**REQUIRED ACTION:** From the entries below, copy exactly the lines from the one that contains "The image size is (2560, 1297)." through the one that contains "The width and height of the screenshot is (2576, 1367).", both included, and only those.

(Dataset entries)

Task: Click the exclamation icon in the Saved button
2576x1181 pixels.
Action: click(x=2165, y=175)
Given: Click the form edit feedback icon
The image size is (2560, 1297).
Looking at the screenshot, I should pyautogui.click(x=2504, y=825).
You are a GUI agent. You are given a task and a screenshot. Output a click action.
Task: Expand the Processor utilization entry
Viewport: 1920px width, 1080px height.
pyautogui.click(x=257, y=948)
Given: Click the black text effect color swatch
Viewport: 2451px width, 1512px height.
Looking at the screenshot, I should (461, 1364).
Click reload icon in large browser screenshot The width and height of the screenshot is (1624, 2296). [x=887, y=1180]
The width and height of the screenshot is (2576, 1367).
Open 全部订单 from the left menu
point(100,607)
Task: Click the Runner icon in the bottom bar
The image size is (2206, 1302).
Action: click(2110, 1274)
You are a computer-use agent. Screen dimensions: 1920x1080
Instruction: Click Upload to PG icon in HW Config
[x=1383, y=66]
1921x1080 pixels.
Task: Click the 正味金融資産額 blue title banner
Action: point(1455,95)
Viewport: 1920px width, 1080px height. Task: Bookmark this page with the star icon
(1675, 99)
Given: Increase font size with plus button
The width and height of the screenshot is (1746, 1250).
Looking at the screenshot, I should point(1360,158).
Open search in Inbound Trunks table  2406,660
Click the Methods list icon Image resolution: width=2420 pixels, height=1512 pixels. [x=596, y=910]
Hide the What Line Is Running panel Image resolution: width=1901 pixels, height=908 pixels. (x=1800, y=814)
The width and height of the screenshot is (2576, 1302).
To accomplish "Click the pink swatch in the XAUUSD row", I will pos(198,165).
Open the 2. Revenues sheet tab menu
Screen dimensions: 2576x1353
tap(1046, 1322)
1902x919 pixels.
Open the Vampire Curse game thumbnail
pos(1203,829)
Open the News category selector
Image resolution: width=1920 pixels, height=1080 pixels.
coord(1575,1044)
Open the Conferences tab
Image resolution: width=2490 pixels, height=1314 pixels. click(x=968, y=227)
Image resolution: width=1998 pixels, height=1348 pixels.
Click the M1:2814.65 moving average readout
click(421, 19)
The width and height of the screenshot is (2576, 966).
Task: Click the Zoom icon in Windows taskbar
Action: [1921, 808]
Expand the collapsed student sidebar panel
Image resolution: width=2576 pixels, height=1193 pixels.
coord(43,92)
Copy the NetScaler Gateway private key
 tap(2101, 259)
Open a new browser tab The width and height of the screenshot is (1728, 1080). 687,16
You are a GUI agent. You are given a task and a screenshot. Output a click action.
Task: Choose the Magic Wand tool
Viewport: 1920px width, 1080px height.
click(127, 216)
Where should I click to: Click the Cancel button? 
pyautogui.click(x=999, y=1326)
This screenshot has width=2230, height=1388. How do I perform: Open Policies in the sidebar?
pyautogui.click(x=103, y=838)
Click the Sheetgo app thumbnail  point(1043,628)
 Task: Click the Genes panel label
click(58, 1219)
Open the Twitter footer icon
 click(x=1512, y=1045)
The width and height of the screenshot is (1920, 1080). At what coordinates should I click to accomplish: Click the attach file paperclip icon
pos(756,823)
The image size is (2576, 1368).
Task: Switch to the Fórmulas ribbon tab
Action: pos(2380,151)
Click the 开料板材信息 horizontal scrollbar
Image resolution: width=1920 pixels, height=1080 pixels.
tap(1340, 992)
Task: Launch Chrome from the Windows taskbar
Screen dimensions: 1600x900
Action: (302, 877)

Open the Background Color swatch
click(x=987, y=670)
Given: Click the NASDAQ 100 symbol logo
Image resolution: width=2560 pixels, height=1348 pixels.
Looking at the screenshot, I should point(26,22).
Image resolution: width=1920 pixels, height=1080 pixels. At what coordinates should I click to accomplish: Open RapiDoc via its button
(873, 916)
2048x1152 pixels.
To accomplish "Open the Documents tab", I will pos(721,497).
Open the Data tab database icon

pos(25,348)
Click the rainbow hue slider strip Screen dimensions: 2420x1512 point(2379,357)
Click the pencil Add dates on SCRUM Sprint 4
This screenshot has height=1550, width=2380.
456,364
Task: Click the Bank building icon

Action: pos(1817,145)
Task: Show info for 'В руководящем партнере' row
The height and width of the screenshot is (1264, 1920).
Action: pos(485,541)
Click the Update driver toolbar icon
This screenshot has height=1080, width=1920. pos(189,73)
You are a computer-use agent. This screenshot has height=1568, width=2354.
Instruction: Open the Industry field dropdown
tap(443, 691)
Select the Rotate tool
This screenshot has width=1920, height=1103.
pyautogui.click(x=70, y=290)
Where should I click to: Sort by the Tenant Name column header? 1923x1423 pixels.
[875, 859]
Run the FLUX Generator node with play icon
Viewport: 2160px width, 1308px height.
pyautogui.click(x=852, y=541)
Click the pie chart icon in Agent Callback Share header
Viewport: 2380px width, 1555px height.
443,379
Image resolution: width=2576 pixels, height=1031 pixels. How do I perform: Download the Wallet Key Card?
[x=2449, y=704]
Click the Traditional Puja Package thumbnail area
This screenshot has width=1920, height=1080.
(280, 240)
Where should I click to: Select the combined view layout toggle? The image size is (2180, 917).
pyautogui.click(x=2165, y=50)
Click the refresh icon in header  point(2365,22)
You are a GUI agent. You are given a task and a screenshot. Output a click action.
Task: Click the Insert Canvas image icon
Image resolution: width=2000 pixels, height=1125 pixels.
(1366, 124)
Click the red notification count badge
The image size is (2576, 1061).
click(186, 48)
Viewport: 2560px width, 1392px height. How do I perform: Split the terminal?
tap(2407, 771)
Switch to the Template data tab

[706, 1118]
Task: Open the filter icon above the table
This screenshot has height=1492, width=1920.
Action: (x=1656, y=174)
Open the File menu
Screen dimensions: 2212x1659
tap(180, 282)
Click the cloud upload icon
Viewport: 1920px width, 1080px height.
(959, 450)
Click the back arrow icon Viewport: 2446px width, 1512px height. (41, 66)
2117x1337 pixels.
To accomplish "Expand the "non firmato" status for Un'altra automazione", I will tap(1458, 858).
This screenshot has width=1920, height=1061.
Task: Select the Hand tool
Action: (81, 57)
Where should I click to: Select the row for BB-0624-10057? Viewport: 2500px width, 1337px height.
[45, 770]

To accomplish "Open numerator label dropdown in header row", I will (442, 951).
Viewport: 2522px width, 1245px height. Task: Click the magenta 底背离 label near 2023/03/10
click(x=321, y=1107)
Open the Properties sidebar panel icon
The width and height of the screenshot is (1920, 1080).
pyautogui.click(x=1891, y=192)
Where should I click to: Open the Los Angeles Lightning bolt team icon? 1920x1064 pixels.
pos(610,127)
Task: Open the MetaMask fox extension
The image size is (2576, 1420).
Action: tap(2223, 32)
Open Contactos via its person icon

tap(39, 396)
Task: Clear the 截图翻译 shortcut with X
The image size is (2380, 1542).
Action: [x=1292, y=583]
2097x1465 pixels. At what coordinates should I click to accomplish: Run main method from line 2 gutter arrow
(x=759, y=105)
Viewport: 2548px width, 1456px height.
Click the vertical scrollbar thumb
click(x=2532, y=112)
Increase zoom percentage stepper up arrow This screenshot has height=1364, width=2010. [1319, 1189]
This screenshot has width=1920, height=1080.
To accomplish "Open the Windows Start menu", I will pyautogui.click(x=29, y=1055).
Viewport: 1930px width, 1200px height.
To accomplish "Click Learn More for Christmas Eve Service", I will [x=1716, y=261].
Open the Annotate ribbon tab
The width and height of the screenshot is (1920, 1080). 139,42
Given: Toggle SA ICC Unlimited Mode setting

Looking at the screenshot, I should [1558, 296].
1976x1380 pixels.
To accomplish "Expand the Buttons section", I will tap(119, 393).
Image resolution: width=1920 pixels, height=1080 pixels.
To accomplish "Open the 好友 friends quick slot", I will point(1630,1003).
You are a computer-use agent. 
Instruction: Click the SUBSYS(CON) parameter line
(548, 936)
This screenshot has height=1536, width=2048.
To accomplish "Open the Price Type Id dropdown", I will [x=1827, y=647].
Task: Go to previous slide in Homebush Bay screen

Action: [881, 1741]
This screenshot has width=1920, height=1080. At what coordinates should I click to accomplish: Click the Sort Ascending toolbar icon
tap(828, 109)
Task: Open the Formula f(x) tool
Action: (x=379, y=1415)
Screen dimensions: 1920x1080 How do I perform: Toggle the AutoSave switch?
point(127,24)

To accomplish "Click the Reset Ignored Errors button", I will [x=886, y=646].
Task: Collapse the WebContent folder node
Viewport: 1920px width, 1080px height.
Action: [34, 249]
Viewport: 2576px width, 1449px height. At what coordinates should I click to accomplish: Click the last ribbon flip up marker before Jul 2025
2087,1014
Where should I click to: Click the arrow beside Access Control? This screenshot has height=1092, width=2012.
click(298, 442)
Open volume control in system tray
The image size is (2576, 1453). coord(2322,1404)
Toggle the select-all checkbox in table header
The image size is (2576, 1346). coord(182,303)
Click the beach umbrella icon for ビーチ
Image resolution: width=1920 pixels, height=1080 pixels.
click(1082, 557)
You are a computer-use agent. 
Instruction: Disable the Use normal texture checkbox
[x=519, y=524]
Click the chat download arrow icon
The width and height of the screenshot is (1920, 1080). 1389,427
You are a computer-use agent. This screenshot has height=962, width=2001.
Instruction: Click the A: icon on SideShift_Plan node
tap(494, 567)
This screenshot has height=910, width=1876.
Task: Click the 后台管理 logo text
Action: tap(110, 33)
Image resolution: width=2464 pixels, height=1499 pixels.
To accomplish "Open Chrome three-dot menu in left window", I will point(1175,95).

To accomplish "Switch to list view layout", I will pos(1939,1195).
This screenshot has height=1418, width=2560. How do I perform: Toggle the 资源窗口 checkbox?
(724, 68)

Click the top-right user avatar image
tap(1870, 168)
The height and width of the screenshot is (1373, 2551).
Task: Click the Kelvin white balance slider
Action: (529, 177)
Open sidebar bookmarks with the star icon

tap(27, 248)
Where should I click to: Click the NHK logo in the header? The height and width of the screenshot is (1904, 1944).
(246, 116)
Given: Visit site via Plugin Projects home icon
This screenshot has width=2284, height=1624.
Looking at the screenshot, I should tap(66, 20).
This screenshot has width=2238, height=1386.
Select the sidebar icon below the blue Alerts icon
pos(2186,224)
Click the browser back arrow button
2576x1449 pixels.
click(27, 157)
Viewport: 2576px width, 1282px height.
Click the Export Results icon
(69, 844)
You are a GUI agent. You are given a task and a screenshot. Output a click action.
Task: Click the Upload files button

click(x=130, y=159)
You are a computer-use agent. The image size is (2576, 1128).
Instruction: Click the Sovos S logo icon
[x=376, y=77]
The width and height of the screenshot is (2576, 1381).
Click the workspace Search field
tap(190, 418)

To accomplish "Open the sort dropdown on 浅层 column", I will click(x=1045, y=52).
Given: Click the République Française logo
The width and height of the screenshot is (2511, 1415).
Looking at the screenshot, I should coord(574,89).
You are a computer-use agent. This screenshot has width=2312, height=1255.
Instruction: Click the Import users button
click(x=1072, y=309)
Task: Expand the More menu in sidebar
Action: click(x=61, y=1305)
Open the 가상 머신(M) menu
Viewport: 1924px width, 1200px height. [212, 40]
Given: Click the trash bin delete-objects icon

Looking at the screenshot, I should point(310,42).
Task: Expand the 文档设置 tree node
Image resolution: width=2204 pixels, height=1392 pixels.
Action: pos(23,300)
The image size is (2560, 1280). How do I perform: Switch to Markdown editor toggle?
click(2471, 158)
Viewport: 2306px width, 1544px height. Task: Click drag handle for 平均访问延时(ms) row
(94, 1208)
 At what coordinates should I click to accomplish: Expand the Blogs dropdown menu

**EXERCISE OUTPUT:**
The image size is (2560, 1297).
Looking at the screenshot, I should pyautogui.click(x=2504, y=825).
You are a GUI agent. You are given a task and a screenshot. Output a click action.
Task: Expand the Processor utilization entry
Viewport: 1920px width, 1080px height.
pyautogui.click(x=257, y=948)
Given: Click the black text effect color swatch
Viewport: 2451px width, 1512px height.
Looking at the screenshot, I should (461, 1364).
Click reload icon in large browser screenshot The width and height of the screenshot is (1624, 2296). [x=887, y=1180]
The width and height of the screenshot is (2576, 1367).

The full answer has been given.